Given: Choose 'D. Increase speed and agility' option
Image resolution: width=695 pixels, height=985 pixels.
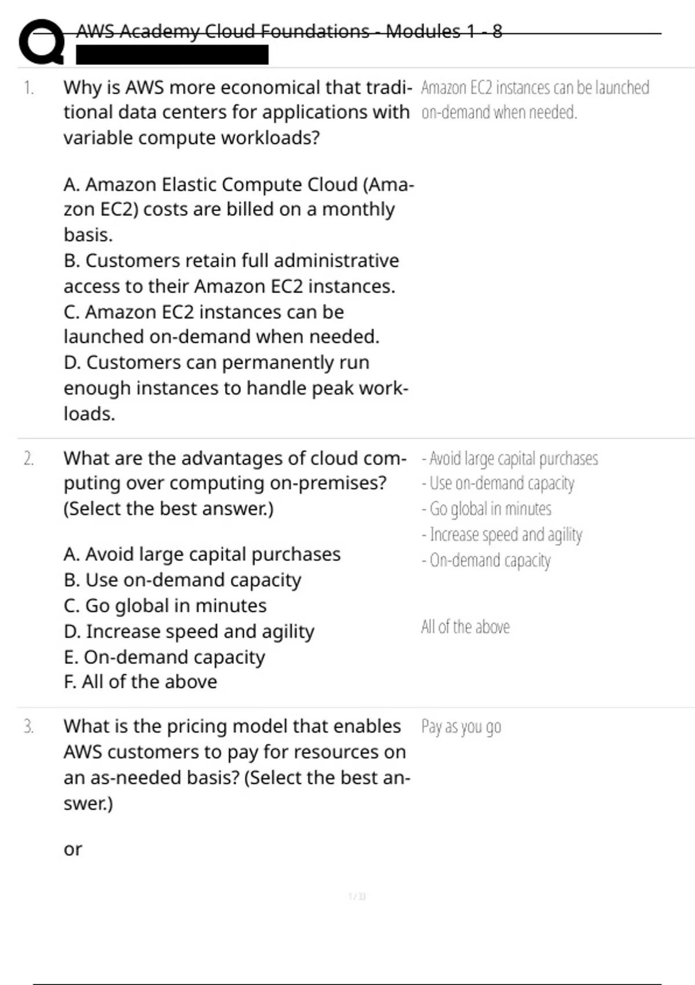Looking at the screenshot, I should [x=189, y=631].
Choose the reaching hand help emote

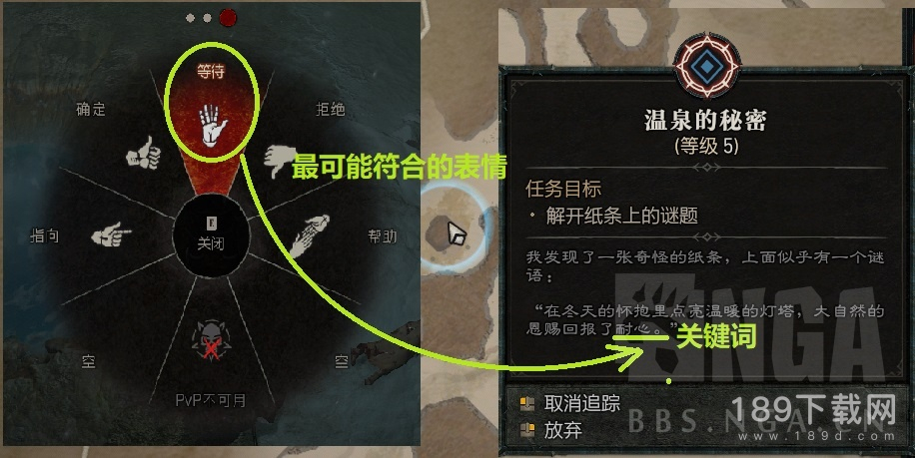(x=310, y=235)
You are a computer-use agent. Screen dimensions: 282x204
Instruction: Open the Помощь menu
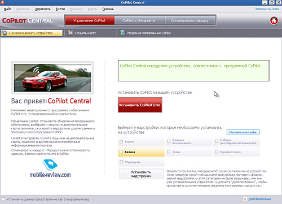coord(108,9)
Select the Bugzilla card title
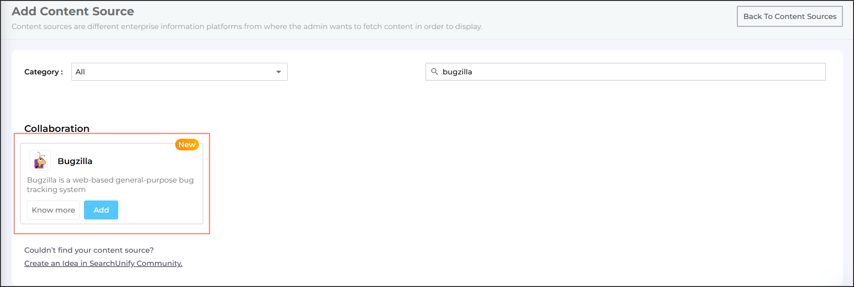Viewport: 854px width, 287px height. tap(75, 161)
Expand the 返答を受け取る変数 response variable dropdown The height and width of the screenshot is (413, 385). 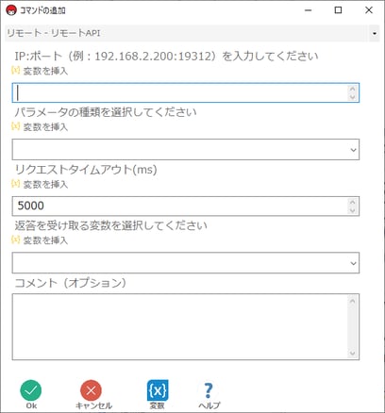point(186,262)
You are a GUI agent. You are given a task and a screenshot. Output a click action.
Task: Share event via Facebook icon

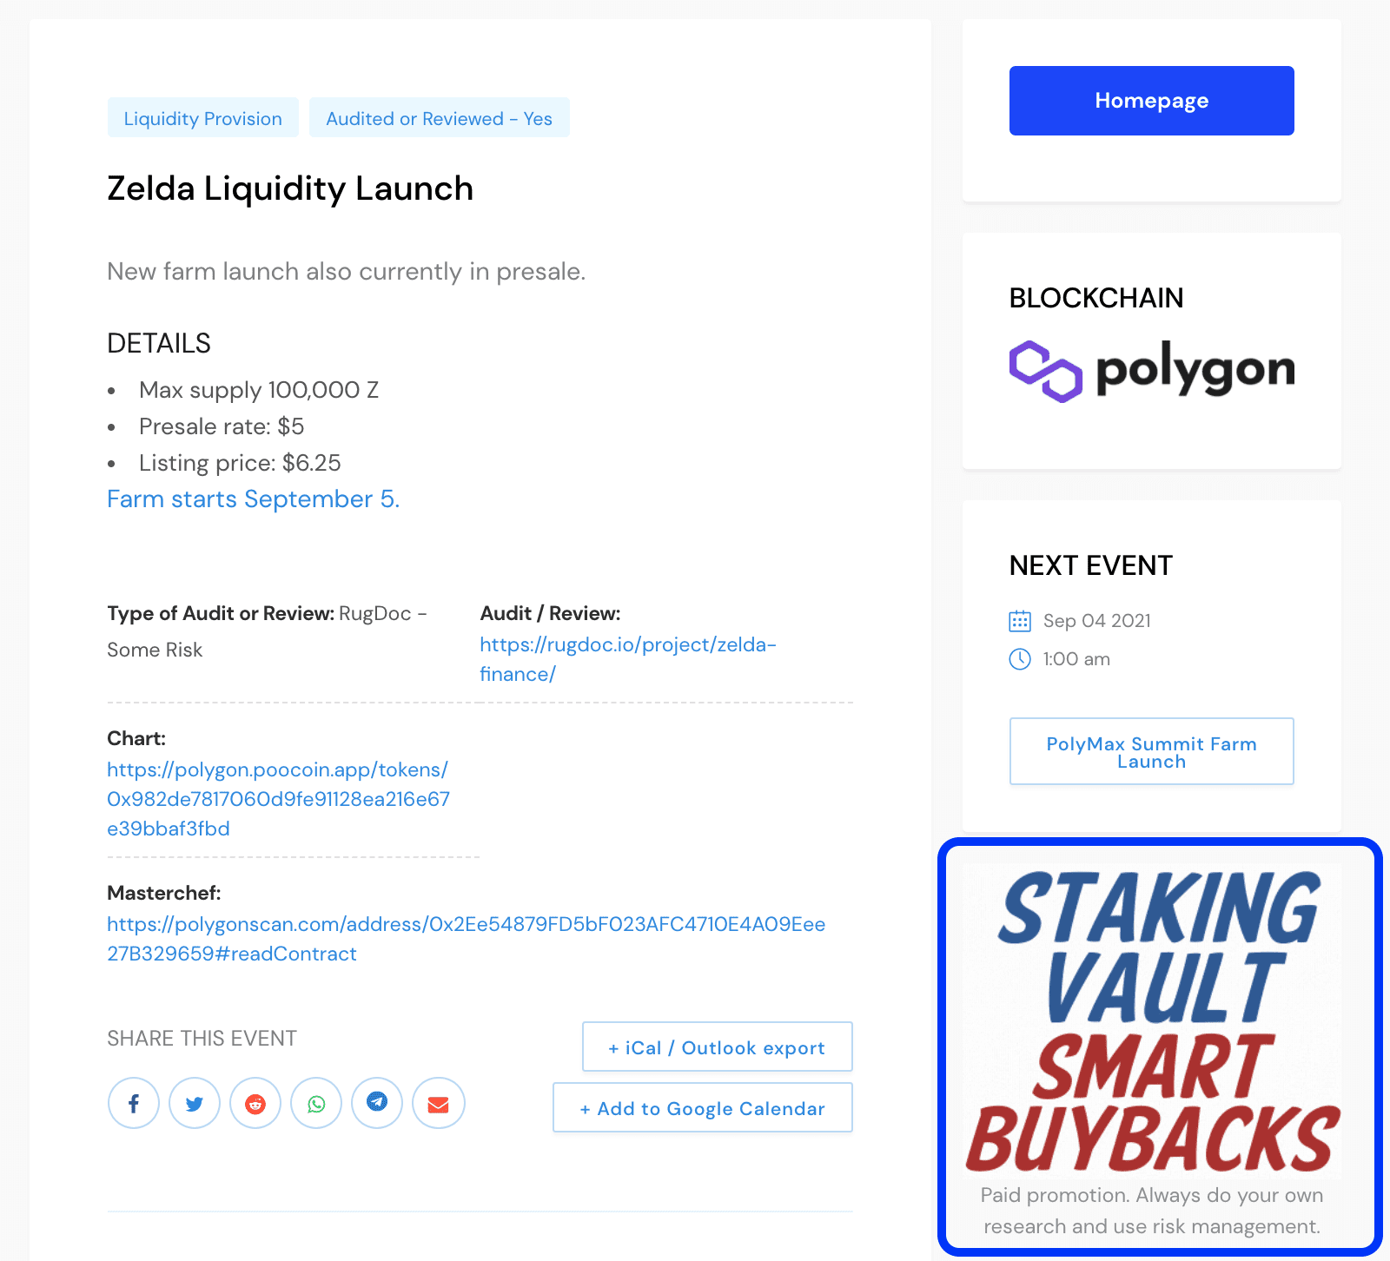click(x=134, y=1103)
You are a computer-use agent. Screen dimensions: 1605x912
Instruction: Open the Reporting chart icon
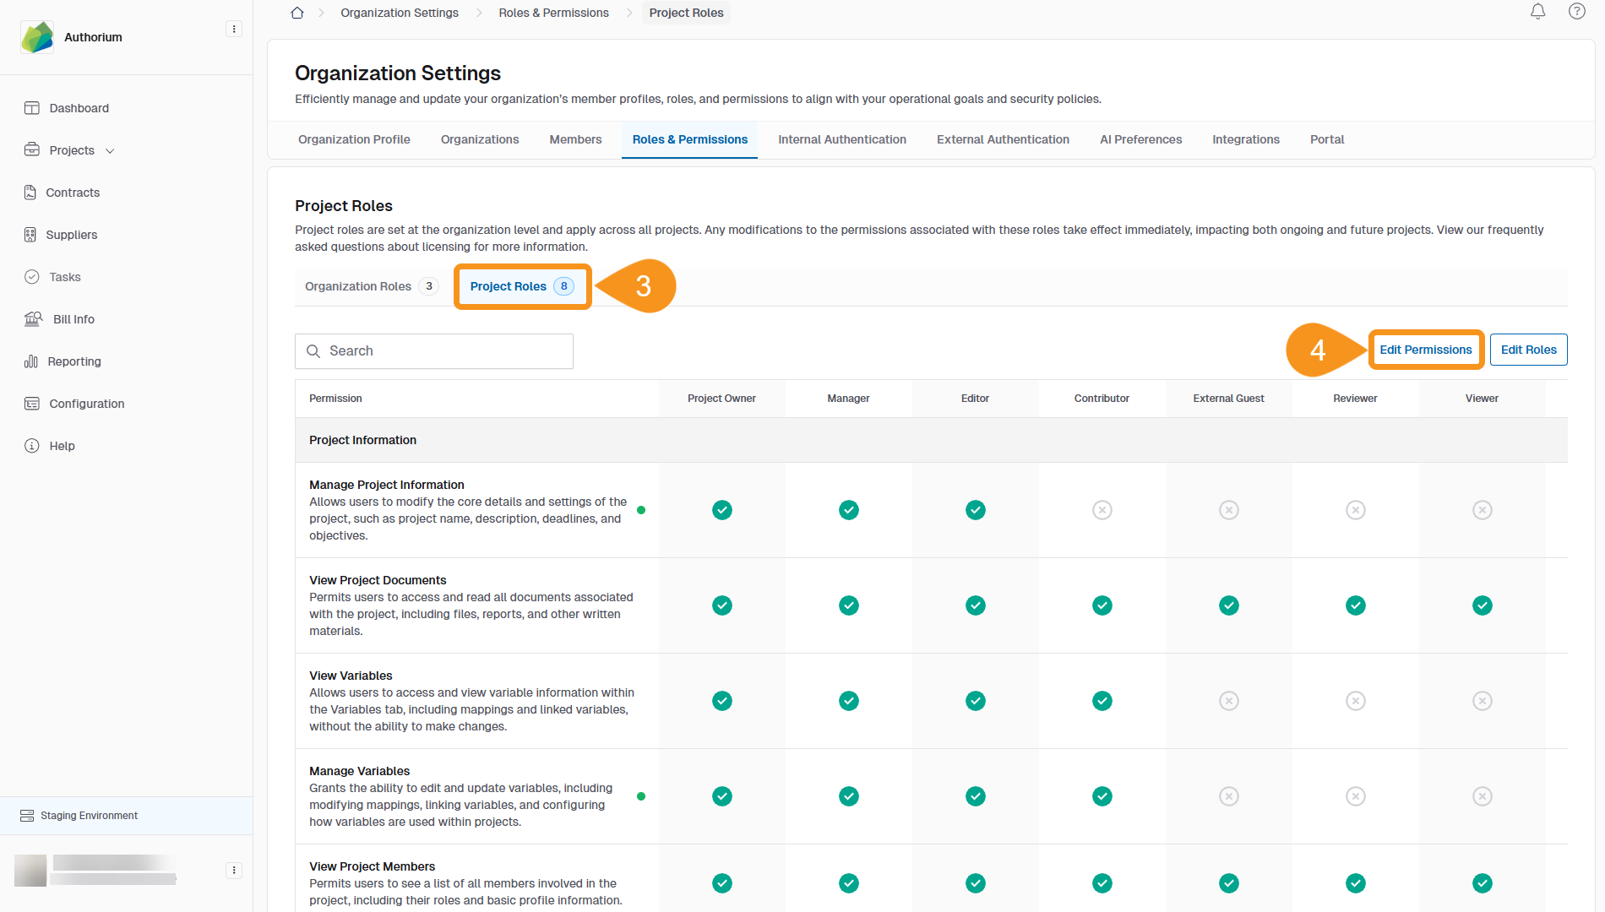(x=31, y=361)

+ + + +

#### Task brief:
Answer with a single number: how many lines in the data above have the string "computer" in them?

#### Answer to this task:
2